Re: [RFC 0/7] pstore: Improve performance of ftrace backend with ramoops

From: Steven Rostedt
Date: Tue Oct 11 2016 - 05:58:34 EST


On Fri, 7 Oct 2016 22:28:27 -0700
Joel Fernandes <joelaf@xxxxxxxxxx> wrote:

> Here's an early RFC for a patch series on improving ftrace throughput with
> ramoops. I am hoping to get some early comments so I'm releasing it in advance.
> It is functional and tested.
>
> Currently ramoops uses a single zone to store function traces. To make this
> work, it has to uses locking to synchronize accesses to the buffers.
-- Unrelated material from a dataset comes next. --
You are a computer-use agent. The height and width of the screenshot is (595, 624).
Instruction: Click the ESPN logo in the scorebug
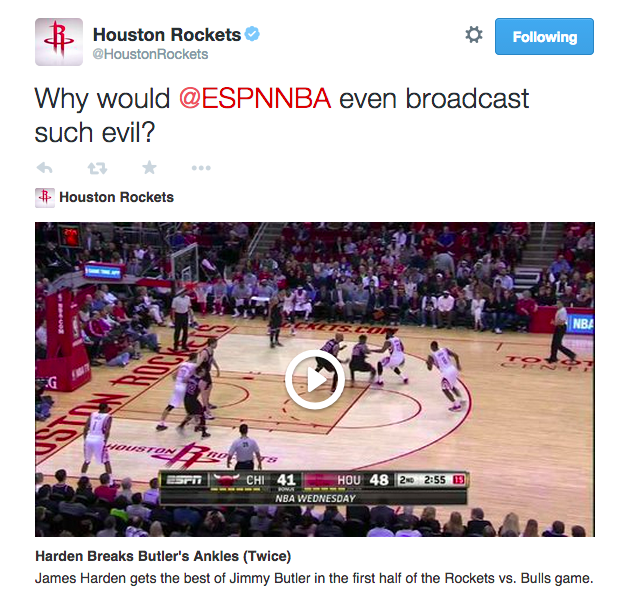click(x=184, y=480)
Recently
> the synchronization was completely moved from a cmpxchg mechanism to raw
> spinlocks due to difficulties in using cmpxchg on uncached memory and also on
> RAMs behind PCIe. [1] This change further dropped the peformance of ramoops
> pstore backend by more than half in my tests.
>
> This patch series improves the situation dramatically by around 280% from what
> it is now by creating a ramoops persistent zone for each CPU and avoiding use of
> locking altogether for ftrace. At init time, the persistent zones are then
> merged together.
>
> Here are some tests to show the improvements. Tested using a qemu quad core
> x86_64 instance with -mem-path to persist the guest RAM to a file. I measured
> avergage throughput of dd over 30 seconds:
>
> dd if=/dev/zero | pv | dd of=/dev/null
>
> Without this patch series: 24MB/s
> With per-cpu buffers and counter increment: 91.5 MB/s (improvement by ~ 281%)
> with per-cpu buffers and trace_clock: 51.9 MB/s
>
> Some more considerations:
> 1. Inorder to do the merge of the individual buffers, I am using racy counters
> since I didn't want to sacrifice throughput for perfect time stamps.
> trace_clock() for timestamps although did the job but was almost half the
> throughput of using counter based timestamp.
>
> 2. Since the patches divide the available ftrace persistent space by the number
> of CPUs, lesser space will now be available per-CPU however the user is free to
> disable per CPU behavior and revert to the old behavior by specifying
> PSTORE_PER_CPU flag. Its a space vs performance trade-off so if user has
> enough space and not a lot of CPUs, then using per-CPU persistent buffers make
> sense for better performance.
>
> 3. Without using any counters or timestamps, the improvement is even more
> (~140MB/s) but the buffers cannot be merged.
>
> [1] https://lkml.org/lkml/2016/9/8/375

>From a tracing point of view, I have no qualms with this patch set.

-- Steve

>
> Joel Fernandes (7):
> pstore: Make spinlock per zone instead of global
> pstore: locking: dont lock unless caller asks to
> pstore: Remove case of PSTORE_TYPE_PMSG write using deprecated
> function
> pstore: Make ramoops_init_przs generic for other prz arrays
> ramoops: Split ftrace buffer space into per-CPU zones
> pstore: Add support to store timestamp counter in ftrace records
> pstore: Merge per-CPU ftrace zones into one zone for output
>
> fs/pstore/ftrace.c | 3 +
> fs/pstore/inode.c | 7 +-
> fs/pstore/internal.h | 34 -------
> fs/pstore/ram.c | 234 +++++++++++++++++++++++++++++++++++----------
> fs/pstore/ram_core.c | 30 +++---
> include/linux/pstore.h | 69 +++++++++++++
> include/linux/pstore_ram.h | 6 +-
> 7 files changed, 280 insertions(+), 103 deletions(-)
>